■ STATED EXERCISE: Collect every line of the listing below that contains the string "Astoria", and copy each one. Matches are case-sensitive.

■ AVAILABLE DATA:
^^^^^^^^^^^^^^^^

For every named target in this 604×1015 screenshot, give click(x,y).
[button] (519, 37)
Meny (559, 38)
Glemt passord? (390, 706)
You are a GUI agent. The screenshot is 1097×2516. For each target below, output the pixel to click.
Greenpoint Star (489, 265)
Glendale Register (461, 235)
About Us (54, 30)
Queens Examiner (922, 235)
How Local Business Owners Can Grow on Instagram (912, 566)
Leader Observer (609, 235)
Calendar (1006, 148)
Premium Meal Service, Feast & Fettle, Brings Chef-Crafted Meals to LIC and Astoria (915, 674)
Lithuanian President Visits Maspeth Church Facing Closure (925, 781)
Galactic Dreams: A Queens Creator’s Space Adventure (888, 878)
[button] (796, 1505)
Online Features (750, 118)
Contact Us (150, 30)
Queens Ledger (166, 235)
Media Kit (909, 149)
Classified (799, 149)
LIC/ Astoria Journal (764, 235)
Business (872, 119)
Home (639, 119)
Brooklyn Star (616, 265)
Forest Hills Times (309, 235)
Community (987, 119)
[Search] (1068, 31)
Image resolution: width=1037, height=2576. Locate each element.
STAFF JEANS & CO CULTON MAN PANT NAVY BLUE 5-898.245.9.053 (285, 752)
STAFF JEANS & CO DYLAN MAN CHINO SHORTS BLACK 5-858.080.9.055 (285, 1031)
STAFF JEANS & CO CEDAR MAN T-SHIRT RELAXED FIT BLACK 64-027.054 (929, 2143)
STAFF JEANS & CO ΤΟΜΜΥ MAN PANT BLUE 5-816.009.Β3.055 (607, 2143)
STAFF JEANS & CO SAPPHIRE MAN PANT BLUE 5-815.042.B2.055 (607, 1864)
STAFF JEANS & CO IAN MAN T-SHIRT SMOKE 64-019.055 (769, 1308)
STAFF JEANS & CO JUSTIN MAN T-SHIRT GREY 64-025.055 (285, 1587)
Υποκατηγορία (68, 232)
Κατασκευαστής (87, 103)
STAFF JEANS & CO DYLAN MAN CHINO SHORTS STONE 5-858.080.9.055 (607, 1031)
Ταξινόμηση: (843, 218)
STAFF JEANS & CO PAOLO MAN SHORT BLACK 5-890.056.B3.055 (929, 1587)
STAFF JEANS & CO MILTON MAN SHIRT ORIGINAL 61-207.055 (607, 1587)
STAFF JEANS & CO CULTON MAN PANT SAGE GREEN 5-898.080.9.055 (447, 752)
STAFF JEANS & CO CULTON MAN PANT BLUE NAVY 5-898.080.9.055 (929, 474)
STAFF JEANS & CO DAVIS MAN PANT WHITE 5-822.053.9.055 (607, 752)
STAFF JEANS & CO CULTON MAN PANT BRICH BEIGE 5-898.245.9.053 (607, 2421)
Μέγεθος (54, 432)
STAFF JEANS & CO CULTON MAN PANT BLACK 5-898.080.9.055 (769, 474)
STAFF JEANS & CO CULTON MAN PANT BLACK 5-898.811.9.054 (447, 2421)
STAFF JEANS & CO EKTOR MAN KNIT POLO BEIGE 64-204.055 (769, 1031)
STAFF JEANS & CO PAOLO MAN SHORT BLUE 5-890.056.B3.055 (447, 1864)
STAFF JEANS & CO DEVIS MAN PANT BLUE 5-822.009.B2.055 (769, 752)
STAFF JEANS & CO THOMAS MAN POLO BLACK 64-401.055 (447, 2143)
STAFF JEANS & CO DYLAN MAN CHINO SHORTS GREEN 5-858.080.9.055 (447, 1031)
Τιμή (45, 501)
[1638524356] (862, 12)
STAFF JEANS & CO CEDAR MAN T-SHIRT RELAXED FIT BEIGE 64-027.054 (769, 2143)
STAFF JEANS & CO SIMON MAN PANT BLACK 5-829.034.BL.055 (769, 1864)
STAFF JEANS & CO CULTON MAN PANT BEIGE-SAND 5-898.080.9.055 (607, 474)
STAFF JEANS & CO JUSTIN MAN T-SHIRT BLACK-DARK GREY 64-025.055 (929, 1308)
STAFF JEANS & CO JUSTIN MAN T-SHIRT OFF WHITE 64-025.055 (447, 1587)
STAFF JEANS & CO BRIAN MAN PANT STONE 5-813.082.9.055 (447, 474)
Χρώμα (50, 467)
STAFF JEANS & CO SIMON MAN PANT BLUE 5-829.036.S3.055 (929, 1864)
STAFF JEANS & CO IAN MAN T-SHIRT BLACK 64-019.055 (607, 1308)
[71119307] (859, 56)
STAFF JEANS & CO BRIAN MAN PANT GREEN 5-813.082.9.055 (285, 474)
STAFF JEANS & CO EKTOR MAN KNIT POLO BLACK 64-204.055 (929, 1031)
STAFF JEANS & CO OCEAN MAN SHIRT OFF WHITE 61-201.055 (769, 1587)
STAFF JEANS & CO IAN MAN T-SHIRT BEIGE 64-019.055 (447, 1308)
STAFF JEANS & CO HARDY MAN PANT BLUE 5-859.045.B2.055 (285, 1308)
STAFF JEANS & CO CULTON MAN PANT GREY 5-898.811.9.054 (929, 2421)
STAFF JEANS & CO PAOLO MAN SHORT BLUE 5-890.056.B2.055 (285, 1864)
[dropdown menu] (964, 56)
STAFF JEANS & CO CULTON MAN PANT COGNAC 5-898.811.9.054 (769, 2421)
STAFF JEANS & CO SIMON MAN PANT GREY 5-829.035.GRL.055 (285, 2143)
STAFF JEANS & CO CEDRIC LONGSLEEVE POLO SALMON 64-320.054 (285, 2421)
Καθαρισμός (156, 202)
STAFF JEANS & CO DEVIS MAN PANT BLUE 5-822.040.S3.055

^^^^^^^^^^^^^^^^

■ ANSWER BELOW:
Premium Meal Service, Feast & Fettle, Brings Chef-Crafted Meals to LIC and Astoria (915, 674)
LIC/ Astoria Journal (764, 235)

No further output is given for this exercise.